Мы подъезжаем к выезду из туннеля, и в автобусе раздаются первые признаки жизни – кашель, изламывание пакетов. Я уставлен на канистру, зажатую между задней стенкой салона и ящиком с инструментами, и чувствую себя потерянным. Изучая искореженный металл, пытаюсь объяснить самому себе причину своего состояния и все яснее понимаю: она заключена в прерывании моего наблюдения, в том, что девушка закрыла трубку своим телом, в том, что я не придал наблюдению цельную, законченную форму. Утверждения облегчают, подавляют во мне смятение, но все равно я предчувствую, что они уже не могут выйти вместе со мной из автобуса и погаснуть: я верю, что они будут терзать меня, врываясь в мои мысли и напоминая о начатом, о необходимости вернуться. Поэтому я начинаю ждать.

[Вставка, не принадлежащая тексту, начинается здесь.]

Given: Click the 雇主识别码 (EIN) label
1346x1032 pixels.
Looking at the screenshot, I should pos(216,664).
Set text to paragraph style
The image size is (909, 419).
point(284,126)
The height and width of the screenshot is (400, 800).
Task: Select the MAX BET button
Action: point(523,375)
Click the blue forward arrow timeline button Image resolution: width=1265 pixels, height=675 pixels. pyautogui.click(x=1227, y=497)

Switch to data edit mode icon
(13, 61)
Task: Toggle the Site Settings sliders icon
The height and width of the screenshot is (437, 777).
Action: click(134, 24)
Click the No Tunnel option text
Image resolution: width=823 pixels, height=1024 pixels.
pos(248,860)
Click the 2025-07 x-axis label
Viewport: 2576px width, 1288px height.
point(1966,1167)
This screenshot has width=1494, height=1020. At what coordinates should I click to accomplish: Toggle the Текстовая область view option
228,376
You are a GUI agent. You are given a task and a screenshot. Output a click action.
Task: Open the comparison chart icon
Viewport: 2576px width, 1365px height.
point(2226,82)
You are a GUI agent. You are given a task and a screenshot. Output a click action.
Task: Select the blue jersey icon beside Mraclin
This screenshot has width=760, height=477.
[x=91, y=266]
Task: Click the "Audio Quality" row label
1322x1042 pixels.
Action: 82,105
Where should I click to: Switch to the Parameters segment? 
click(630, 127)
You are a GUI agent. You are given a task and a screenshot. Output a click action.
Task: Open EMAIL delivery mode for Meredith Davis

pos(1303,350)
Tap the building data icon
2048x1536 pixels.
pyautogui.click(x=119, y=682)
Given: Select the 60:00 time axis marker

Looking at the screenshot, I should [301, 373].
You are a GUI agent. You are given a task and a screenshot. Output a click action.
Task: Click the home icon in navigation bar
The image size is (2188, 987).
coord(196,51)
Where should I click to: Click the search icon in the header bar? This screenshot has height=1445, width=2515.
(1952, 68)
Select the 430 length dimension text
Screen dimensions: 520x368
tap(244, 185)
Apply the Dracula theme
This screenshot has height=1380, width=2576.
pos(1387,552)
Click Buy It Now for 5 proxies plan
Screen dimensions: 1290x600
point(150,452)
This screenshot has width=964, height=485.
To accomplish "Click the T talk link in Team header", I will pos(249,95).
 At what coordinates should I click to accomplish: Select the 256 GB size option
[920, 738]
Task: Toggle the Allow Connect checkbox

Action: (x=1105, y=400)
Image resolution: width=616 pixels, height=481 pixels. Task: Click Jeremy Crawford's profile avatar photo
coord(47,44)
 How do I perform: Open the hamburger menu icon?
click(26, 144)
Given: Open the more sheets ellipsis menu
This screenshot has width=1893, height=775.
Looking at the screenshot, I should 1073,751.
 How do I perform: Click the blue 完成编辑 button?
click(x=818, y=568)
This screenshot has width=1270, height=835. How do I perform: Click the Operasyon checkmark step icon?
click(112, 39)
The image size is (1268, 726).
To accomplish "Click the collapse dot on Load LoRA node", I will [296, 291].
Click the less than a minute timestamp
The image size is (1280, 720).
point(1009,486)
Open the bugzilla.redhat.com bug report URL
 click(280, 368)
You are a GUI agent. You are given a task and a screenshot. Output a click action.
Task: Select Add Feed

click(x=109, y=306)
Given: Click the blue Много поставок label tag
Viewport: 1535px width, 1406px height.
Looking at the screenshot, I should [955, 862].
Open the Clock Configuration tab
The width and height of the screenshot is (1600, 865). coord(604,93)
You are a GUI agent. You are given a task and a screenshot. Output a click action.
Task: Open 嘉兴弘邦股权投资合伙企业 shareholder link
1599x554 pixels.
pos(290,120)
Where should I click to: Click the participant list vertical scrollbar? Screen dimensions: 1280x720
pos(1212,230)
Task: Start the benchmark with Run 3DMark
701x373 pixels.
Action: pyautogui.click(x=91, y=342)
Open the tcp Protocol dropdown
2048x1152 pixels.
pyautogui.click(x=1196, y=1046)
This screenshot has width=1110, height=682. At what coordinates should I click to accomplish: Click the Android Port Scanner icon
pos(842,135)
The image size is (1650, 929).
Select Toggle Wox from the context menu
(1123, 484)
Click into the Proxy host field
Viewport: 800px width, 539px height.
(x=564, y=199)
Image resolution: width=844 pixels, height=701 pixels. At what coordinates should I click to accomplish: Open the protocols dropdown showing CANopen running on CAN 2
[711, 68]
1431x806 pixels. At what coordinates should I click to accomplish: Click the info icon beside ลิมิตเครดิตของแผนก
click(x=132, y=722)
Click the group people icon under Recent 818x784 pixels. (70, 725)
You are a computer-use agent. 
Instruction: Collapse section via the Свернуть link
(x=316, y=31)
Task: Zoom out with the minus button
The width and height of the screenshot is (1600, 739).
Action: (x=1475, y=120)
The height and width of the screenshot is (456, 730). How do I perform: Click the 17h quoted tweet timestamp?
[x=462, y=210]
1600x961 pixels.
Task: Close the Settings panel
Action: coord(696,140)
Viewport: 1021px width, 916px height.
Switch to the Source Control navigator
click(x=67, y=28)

Автобус проезжает небольшую площадь с неработающим фонтаном и возвышающимся позади него белым трехэтажным зданием и останавливается на остановке. Пол кажется удаляющимся, когда я слышу, что она встаёт. Поднимаю голову и провожаю ее спину: она пересаживается через два сидения вперёд, пробуждая во мне начала удовлетворения. Теперь я могу продолжить, а точнее – начать заново. Но я возвращаюсь к наблюдению не сразу – я решаю подождать еще, чтобы убедиться, что прерывание будет невозможно.
Передние места заполнились значительнее, на заднее место сел мужчина. Автобус стоит. Снаружи – звуковая реклама, побеленные деревья. Заходит крупный парень с белым проводным наушником в ухе. Подходит все ближе. Короткая стрижка, массивные надбровные дуги. Дальше, не останавливайся. Еще шаги, и облегчение: он садится назад около мужчины. Двойной щелчок кнопки на его проводе. Моя остановка следующая.
ЧАСТЬ 1
1
Моя болезнь начала проявляться еще в детстве. Уже в начальной школе я осознавал, что могу воспринимать окружающие вещи не так, как воспринимают их другие. И это была не просто игра воображения – это было то, что выстраивалось в моей голове отчетливо, было похоже на явь.
Я проделывал с вещами своего рода визуальные преобразования, пытаясь так внести свежесть в их отличительные черты или исправить в них какой-нибудь дефект. У меня не было каких-то рамок, выделения сословий, по которым я бы определял статус наблюдаемой вещи и решал о ее достойности для своего преобразования. Я руководствовался лишь своим отношением к ней, превосходящим по глубине обычное человеческое заключение по внешнему виду, – оно соприкасалось с моими настоящими чувствами, какие я испытывал от симпатии, любви к другому человеку. Поэтому, поняв, что вещь представляет для меня ценность, нечто близкое, я начинал чувствовать и вместе с тем преобразовывать ее, улавливая измененный образ в своей памяти, который я мог позже осознанно применять к ее истинному виду.